President Donald Trump fired Homeland Security Secretary Kristi Noem on Thursday after two days of congressional hearings in which Republican lawmakers criticized a $220 million DHS advertising campaign that featured Noem prominently, including in a video filmed near Mount Rushmore. An administration official, speaking on condition of anonymity because they were not authorized to discuss the deliberations, cited the campaign and “many unfortunate leadership failures” — including fallout from a federal immigration enforcement operation in Minnesota and mismanagement of her staff — as reasons for her dismissal after 13 months in office.

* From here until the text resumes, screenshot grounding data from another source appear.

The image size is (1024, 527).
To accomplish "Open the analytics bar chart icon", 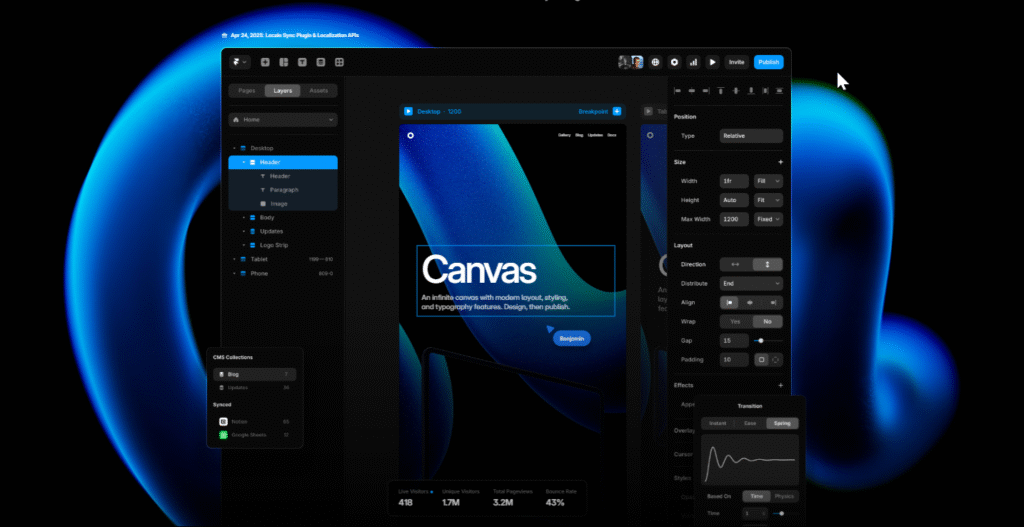I will point(693,62).
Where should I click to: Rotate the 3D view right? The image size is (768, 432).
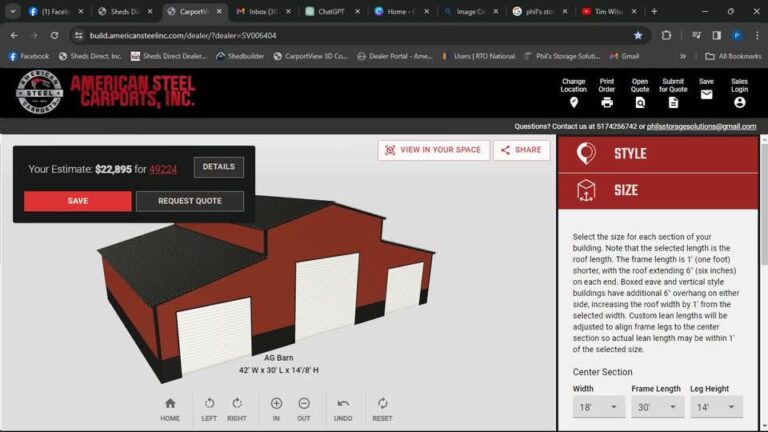click(237, 409)
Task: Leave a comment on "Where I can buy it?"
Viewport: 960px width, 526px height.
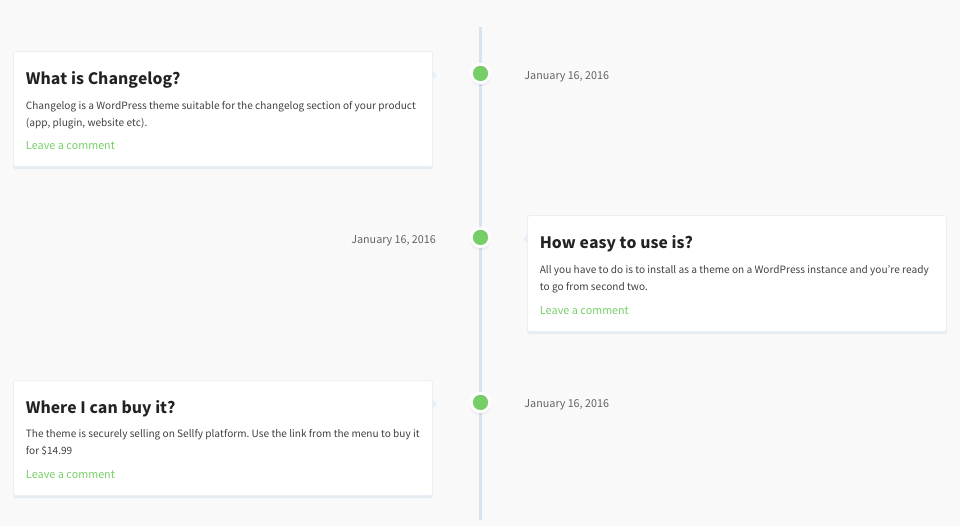Action: pos(70,474)
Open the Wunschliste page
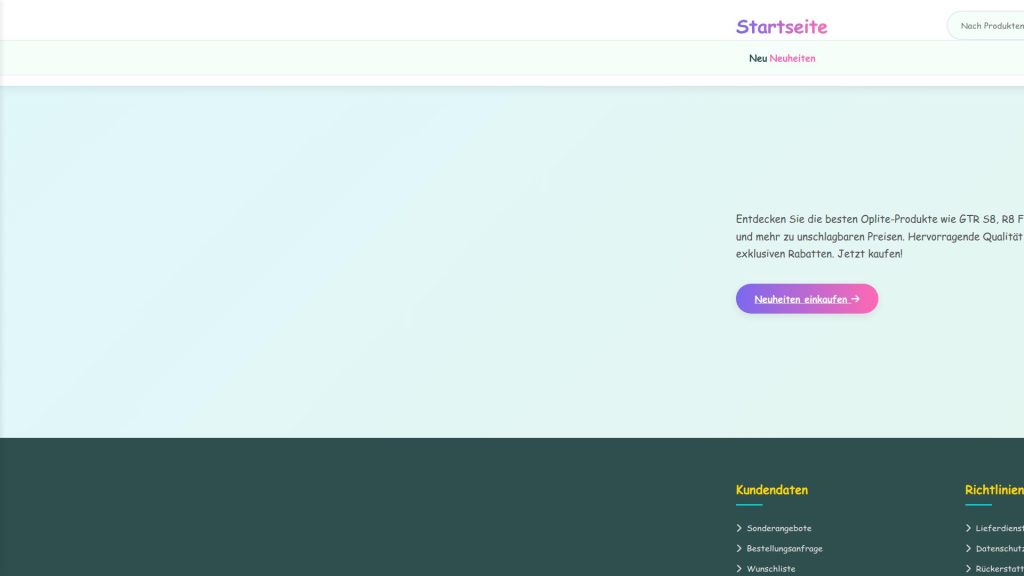The height and width of the screenshot is (576, 1024). (x=771, y=568)
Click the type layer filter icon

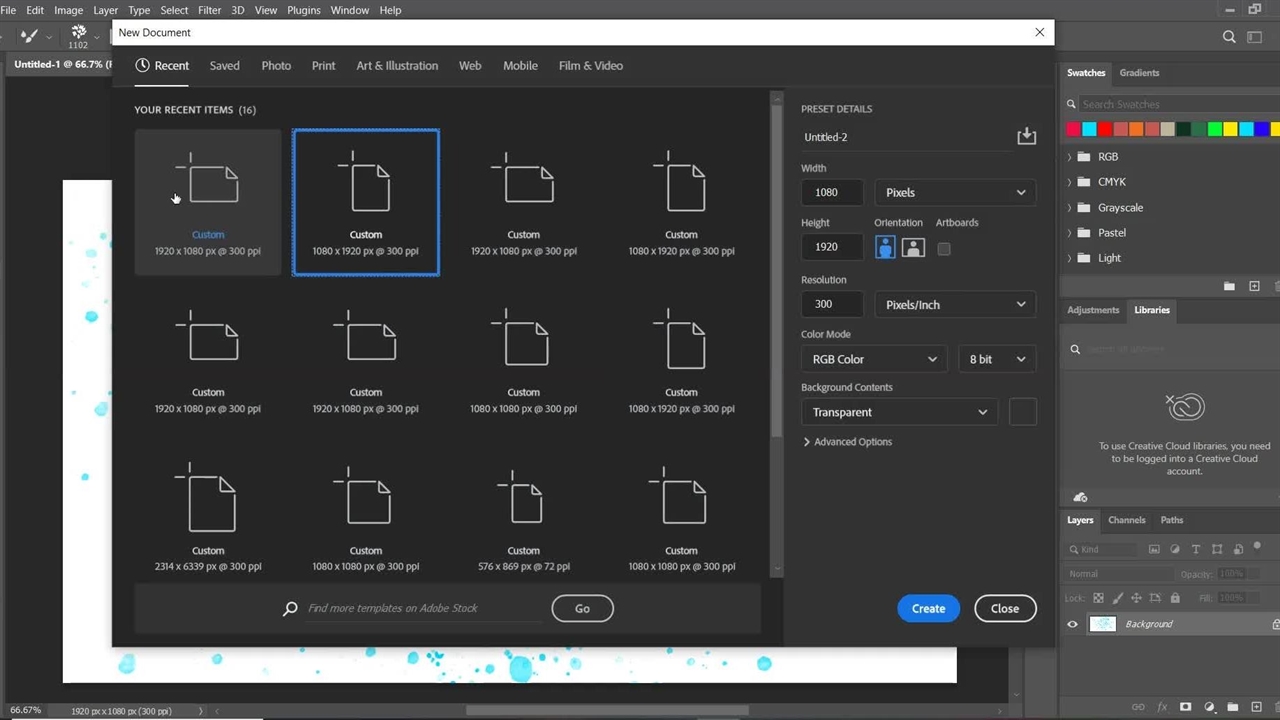[x=1196, y=549]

Trump said he will nominate Sen. Markwayne Mullin, R-Okla., to replace Noem at DHS. He said he will appoint Noem as “Special Envoy for The Shield of the Americas,” a new security initiative focused on the Western Hemisphere.
The firing exposed a direct conflict between Noem’s congressional testimony that Trump had pre-approved the ad campaign and Trump’s own statement to NBC News that he had not known about it and was not “thrilled” — a discrepancy that Sen. John Kennedy, R-La., told CNN prompted an angry call from the president after her testimony.
The ad campaign
The Mount Rushmore spot, one of several DHS advertisements featuring Noem, shows a montage of American historical imagery interspersed with footage of Trump being sworn into office. Dressed in Western riding gear and a cowboy hat and riding a horse through a pine forest, Noem delivers the department’s border message: “You cross the border illegally, we’ll find you.”

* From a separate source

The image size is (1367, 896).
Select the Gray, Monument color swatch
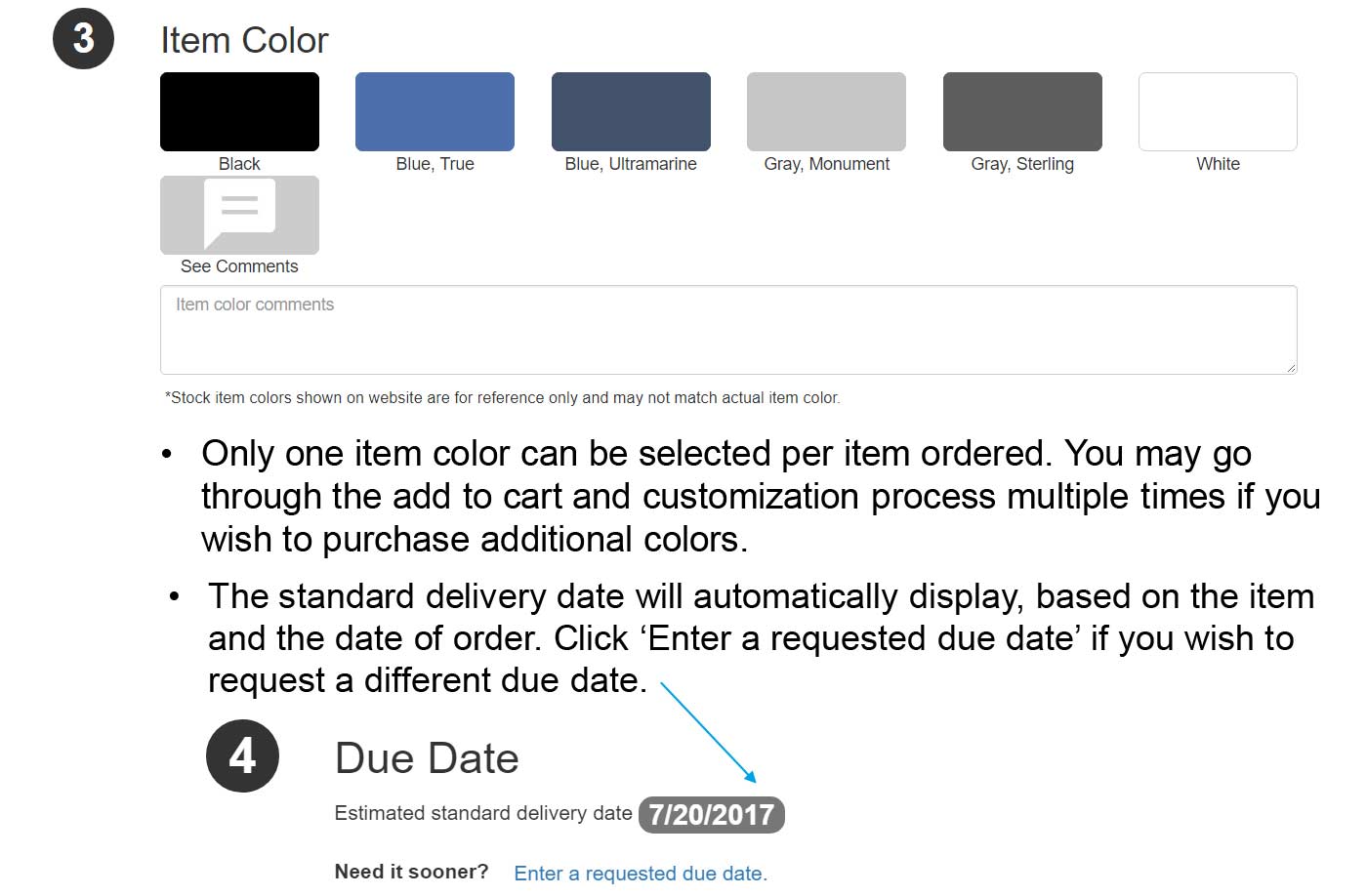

The Associated Press reported last year that DHS, citing “an unusual and compelling urgency” over conditions at the U.S.-Mexico border, bypassed a fully competitive bidding process when it launched the campaign early in 2025 and awarded the first portion of the $220 million to two Republican-linked firms.
Kennedy’s questioning
Kennedy pressed Noem across two days of hearings, questioning whether the expenditure was appropriate given the administration’s stated anti-waste posture.

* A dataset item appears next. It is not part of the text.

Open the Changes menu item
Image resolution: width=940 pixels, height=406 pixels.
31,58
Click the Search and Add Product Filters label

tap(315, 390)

“The president approved ahead of time you spending $220 million running TV ads across the country in which you are featured prominently?” Kennedy asked.
“Yes, sir,” Noem replied. “We went through the legal processes. Did it correctly.”
Kennedy told Noem the campaign appeared to have served her own public profile above other ends. “Well, they were effective in your name recognition,” he said.
Kennedy also said the campaign “puts the president in a terribly awkward spot” and told CNN he found it “hard to believe” Trump would have approved the plan had it been presented to him directly. After the firing was announced, Kennedy said Trump had been “mad as a murder hornet” following Noem’s testimony.
Conflicting accounts
Trump told NBC News he had not known about the campaign. “I spent less money than that to become president. I didn’t know about it,” he said.
Kennedy told CNN that Trump called him Tuesday evening and was angry, and that the two principals’ accounts diverged sharply. “Her version and the president’s version of whether the president, A) was informed and B) consented are decidedly different,” Kennedy said.
Noem’s tenure
Throughout her 13-month tenure, Noem placed herself at the center of DHS enforcement operations. Early in the administration she accompanied Immigration and Customs Enforcement agents making arrests in New York City. Later she appeared in a video standing before a cell at a Salvadoran prison, warning viewers not to enter the country illegally. She also joined agents on a raid near a Chicago Walmart and appeared in footage at the controls of a plane in Alaska.
The sustained public presence drew criticism following a January enforcement operation in Minneapolis in which federal officers shot and killed two protesters. Noem’s characterization of the victims as agitators drew particular scrutiny, though Trump publicly supported her in the aftermath, saying she was doing “great.”
The administration official who described the reasons for her firing said the pattern of self-promotion, combined with other leadership failures, ultimately proved untenable.